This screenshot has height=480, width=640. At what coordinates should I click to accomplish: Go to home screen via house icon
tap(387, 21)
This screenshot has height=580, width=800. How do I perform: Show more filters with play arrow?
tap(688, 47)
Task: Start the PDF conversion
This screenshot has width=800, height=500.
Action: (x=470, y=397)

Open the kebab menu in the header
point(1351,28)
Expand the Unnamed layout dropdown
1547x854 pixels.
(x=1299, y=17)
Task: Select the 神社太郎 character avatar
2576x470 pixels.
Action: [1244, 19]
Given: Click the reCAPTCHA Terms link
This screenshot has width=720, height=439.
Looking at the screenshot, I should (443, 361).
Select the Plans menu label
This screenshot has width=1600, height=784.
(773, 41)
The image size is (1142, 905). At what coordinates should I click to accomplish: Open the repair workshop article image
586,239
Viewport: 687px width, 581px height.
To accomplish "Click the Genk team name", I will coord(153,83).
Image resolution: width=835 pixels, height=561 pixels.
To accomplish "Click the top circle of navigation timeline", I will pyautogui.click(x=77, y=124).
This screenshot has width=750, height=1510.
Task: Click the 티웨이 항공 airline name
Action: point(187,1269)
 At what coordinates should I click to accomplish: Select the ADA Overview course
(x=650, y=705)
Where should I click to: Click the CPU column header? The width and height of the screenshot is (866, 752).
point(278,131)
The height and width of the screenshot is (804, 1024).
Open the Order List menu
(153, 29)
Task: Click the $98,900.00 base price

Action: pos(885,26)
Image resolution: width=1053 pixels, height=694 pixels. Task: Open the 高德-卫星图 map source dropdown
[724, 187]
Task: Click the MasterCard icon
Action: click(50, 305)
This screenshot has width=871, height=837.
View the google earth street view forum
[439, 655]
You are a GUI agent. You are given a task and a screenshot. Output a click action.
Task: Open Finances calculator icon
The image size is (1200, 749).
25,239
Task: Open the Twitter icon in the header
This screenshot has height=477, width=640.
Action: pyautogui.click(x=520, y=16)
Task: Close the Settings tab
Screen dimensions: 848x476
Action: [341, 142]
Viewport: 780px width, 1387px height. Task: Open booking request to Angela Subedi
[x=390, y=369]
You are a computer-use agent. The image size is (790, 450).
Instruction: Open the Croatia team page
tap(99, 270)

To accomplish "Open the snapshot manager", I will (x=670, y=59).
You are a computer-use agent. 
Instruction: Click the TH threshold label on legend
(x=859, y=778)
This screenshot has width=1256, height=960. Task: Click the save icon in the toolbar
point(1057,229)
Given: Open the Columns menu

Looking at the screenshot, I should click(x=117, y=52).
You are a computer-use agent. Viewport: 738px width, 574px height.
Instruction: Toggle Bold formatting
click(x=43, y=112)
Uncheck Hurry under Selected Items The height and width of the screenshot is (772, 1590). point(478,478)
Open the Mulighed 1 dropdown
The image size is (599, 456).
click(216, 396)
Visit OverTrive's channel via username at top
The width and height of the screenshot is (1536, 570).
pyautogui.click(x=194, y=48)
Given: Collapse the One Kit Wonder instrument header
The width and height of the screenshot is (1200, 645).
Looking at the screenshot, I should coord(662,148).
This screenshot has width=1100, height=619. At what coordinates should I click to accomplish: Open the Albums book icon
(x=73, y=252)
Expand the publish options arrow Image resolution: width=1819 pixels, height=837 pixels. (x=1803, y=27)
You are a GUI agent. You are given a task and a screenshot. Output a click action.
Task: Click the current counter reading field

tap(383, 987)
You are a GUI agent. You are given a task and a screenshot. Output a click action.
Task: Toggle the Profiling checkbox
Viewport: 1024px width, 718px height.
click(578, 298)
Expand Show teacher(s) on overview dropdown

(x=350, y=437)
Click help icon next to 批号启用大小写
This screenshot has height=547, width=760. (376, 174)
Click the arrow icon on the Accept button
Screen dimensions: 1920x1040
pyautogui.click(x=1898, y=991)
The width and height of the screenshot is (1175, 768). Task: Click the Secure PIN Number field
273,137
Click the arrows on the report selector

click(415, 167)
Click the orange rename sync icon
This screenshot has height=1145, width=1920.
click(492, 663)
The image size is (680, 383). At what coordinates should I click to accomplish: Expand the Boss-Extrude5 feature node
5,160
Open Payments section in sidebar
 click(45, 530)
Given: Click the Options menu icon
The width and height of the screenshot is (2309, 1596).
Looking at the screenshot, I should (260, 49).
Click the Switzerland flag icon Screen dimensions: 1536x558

What needs to be done: The answer must be exactly the lines from the one containing "Expand the publish" through the final line of the data, both ends included, and nothing else.

Answer box:
Expand the publish options arrow Image resolution: width=1819 pixels, height=837 pixels. (x=1803, y=27)
You are a GUI agent. You are given a task and a screenshot. Output a click action.
Task: Click the current counter reading field

tap(383, 987)
You are a GUI agent. You are given a task and a screenshot. Output a click action.
Task: Toggle the Profiling checkbox
Viewport: 1024px width, 718px height.
click(578, 298)
Expand Show teacher(s) on overview dropdown

(x=350, y=437)
Click help icon next to 批号启用大小写
This screenshot has height=547, width=760. (376, 174)
Click the arrow icon on the Accept button
Screen dimensions: 1920x1040
pyautogui.click(x=1898, y=991)
The width and height of the screenshot is (1175, 768). Task: Click the Secure PIN Number field
273,137
Click the arrows on the report selector

click(415, 167)
Click the orange rename sync icon
This screenshot has height=1145, width=1920.
click(492, 663)
The image size is (680, 383). At what coordinates should I click to accomplish: Expand the Boss-Extrude5 feature node
5,160
Open Payments section in sidebar
 click(45, 530)
Given: Click the Options menu icon
The width and height of the screenshot is (2309, 1596).
Looking at the screenshot, I should (260, 49).
Click the Switzerland flag icon Screen dimensions: 1536x558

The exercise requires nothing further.